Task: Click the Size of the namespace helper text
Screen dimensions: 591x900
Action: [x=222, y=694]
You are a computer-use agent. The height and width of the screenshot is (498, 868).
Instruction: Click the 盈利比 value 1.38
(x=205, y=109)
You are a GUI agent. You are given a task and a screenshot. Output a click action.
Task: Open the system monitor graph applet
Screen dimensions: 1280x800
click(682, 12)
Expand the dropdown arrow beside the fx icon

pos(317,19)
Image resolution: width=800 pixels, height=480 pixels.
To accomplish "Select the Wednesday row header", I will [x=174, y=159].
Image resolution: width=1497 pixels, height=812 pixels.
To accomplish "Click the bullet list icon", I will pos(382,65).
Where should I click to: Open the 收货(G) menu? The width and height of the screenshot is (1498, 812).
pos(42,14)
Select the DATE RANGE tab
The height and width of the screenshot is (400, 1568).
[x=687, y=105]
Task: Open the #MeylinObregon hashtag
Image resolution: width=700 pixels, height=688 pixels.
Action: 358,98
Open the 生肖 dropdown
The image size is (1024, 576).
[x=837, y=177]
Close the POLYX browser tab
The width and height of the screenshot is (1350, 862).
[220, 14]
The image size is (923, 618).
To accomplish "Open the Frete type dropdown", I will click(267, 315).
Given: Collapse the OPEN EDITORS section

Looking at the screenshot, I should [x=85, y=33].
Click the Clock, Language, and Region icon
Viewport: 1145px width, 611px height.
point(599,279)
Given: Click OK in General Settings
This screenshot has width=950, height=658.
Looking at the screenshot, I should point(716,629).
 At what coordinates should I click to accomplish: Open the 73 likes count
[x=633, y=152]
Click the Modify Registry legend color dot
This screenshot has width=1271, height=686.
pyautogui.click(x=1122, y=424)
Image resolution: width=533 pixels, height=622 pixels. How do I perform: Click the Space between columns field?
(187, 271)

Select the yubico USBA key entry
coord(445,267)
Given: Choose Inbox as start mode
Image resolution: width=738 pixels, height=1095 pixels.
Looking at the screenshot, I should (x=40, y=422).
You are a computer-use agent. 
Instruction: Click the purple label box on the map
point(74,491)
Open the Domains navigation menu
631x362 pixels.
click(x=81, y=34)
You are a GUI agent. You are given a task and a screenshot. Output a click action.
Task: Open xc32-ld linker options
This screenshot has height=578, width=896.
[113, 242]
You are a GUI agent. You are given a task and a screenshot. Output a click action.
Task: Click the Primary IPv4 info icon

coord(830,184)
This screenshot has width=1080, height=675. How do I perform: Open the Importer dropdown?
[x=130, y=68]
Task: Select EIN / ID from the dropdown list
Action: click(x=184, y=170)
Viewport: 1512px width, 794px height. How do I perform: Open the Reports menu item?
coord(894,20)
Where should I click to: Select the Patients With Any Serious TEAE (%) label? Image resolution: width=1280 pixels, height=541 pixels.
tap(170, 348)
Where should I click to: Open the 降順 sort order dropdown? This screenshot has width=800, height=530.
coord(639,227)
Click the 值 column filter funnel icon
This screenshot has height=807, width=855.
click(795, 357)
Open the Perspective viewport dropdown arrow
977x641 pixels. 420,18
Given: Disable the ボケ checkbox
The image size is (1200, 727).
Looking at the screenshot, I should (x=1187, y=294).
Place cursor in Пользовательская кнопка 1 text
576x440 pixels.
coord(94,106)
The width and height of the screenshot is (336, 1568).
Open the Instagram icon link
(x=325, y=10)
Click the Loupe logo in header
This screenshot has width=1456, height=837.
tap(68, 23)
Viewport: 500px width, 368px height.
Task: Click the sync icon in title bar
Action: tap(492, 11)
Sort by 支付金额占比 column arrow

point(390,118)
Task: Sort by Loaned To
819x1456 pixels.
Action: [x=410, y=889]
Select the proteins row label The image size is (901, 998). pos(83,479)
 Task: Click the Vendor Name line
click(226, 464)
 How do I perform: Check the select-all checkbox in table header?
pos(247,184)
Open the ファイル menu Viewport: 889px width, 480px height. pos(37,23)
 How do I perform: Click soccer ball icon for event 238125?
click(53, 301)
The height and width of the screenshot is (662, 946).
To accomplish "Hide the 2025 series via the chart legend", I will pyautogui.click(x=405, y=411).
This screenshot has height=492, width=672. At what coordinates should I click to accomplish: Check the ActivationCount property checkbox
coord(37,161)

▸ Exercise requirements: Please tally the lines of the listing that include the string "legend". The number is the whole answer.

▸ Response area: 2